How would you go about doing that?

I've tried doing it like so:

select * 
from (
    select personNumber, transactionNumber, transactionDate, itemNumber,
count(*) over (
    partition by personNumber, itemNumber) as boughtSame)
from transactions
where transactionDate between '2001-01-01' and '2001-03-01')t
where boughtSame > 1

and it gets me this:

personNumber, TransactionNumber, TransactionDate, ItemNumber
1           |               100|      2001-01-31|        200
1           |               103|      2001-02-09|        200
1           |               105|      2001-02-10|        200
1           |               107|      2001-02-28|        200
3           |               104|      2001-01-01|        001
3           |               106|      2001-01-03|        001

The issue is that I don't want TransactionNumber 107, since that's not within the 14 days. I'm not sure where to put in that limit of 14 days. I could do a datediff, but where, and over what?


Solution

  • Alas, the window functions in SQL Server 2005 just are not quite powerful enough. I would solve this using a correlated subquery.

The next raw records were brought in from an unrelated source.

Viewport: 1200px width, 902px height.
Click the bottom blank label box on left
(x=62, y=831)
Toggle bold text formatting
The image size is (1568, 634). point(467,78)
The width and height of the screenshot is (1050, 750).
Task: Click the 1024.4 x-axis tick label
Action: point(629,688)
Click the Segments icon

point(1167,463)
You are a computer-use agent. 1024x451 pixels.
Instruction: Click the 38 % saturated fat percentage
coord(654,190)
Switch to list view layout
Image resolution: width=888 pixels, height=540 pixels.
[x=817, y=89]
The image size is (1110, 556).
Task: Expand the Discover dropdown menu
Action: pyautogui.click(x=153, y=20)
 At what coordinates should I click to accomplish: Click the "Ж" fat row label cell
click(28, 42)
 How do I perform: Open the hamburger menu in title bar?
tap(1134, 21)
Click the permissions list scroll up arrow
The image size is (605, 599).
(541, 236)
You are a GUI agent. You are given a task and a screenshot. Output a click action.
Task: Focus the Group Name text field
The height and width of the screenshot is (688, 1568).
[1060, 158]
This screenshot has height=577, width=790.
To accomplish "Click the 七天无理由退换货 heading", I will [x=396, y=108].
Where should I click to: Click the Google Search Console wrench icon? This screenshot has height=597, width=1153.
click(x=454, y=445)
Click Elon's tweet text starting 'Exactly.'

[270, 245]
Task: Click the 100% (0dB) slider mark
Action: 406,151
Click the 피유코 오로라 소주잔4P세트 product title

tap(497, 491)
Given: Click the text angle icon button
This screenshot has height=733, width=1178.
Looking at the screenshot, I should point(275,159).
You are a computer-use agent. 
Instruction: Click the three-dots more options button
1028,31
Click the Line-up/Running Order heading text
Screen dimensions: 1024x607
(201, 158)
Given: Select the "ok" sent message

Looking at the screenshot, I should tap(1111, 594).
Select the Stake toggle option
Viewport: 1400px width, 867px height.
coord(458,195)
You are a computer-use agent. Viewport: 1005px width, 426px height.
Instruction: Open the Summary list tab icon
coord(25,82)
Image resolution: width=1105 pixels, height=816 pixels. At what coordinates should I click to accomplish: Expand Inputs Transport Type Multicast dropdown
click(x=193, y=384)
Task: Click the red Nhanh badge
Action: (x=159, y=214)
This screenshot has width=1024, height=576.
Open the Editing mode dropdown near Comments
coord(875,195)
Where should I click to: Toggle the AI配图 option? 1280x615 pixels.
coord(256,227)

    The correlated subquery counts the number of times that a person purchased the item within 14 days after each purchase (and not counting the first purchase).

    select t.*
    from (select t.*,
                 (select count(*)
                  from t t2
                  where t2.personnumber = t.personnumber and
                        t2.itemnumber = t.itemnumber and
                        t2.transactionnumber <> t.transactionnumber and
                        t2.transactiondate >= t.transactiondate and 
                        t2.transactiondate < DATEADD(day, 14, t.transactiondate
                 ) NumWithin14Days
          from transactions t
          where transactionDate between '2001-01-01' and '2001-03-01'
         ) t
    where NumWithin14Days > 0
    

    You may want to put the time limit in the subquery as well.

    An index on transactions(personnumber, itemnumber, transactionnumber, itemdate) might help this run much faster.